┏━━
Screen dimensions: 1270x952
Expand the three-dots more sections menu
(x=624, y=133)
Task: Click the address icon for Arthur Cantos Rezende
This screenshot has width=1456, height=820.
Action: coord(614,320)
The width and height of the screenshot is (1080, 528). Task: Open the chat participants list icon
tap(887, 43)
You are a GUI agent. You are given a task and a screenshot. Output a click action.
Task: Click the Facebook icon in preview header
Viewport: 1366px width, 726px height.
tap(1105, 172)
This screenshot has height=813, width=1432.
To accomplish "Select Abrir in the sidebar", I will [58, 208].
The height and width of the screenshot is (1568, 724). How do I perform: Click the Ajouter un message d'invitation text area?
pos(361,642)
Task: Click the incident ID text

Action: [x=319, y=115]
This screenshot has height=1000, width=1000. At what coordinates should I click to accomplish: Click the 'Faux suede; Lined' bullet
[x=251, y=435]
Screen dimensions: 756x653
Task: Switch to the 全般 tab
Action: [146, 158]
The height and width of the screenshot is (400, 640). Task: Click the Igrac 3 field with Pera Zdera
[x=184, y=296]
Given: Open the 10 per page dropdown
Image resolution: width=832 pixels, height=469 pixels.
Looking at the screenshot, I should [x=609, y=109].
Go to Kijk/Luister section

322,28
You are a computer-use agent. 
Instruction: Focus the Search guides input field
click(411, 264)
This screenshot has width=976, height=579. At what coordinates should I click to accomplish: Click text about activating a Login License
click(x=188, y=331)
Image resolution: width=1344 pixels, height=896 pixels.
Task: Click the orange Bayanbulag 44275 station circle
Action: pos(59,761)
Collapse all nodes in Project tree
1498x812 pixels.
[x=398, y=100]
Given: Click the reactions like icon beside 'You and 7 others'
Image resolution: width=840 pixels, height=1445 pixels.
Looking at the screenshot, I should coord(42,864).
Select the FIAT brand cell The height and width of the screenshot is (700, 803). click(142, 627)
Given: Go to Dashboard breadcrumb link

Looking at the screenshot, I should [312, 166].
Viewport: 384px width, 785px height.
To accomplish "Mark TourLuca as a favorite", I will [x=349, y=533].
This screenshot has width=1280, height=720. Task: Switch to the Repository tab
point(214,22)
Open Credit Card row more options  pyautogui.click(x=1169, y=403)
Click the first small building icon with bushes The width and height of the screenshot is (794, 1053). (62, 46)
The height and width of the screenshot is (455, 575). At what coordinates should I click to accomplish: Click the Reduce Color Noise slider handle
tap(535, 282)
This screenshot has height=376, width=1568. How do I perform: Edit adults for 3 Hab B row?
┗━━
## What the task requires
Starting at the first line and ending with the line containing "Looking at the screenshot, I should [312, 166].", write those lines out again, swapping "preview header" for "page header" and leaving everything else unchanged.

## Result of this task
Screen dimensions: 1270x952
Expand the three-dots more sections menu
(x=624, y=133)
Task: Click the address icon for Arthur Cantos Rezende
This screenshot has width=1456, height=820.
Action: coord(614,320)
The width and height of the screenshot is (1080, 528). Task: Open the chat participants list icon
tap(887, 43)
You are a GUI agent. You are given a task and a screenshot. Output a click action.
Task: Click the Facebook icon in page header
Viewport: 1366px width, 726px height.
tap(1105, 172)
This screenshot has height=813, width=1432.
To accomplish "Select Abrir in the sidebar", I will [58, 208].
The height and width of the screenshot is (1568, 724). How do I perform: Click the Ajouter un message d'invitation text area?
pos(361,642)
Task: Click the incident ID text

Action: [x=319, y=115]
This screenshot has height=1000, width=1000. At what coordinates should I click to accomplish: Click the 'Faux suede; Lined' bullet
[x=251, y=435]
Screen dimensions: 756x653
Task: Switch to the 全般 tab
Action: [146, 158]
The height and width of the screenshot is (400, 640). Task: Click the Igrac 3 field with Pera Zdera
[x=184, y=296]
Given: Open the 10 per page dropdown
Image resolution: width=832 pixels, height=469 pixels.
Looking at the screenshot, I should [x=609, y=109].
Go to Kijk/Luister section

322,28
You are a computer-use agent. 
Instruction: Focus the Search guides input field
click(411, 264)
This screenshot has width=976, height=579. At what coordinates should I click to accomplish: Click text about activating a Login License
click(x=188, y=331)
Image resolution: width=1344 pixels, height=896 pixels.
Task: Click the orange Bayanbulag 44275 station circle
Action: pos(59,761)
Collapse all nodes in Project tree
1498x812 pixels.
[x=398, y=100]
Given: Click the reactions like icon beside 'You and 7 others'
Image resolution: width=840 pixels, height=1445 pixels.
Looking at the screenshot, I should coord(42,864).
Select the FIAT brand cell The height and width of the screenshot is (700, 803). click(142, 627)
Given: Go to Dashboard breadcrumb link

Looking at the screenshot, I should [312, 166].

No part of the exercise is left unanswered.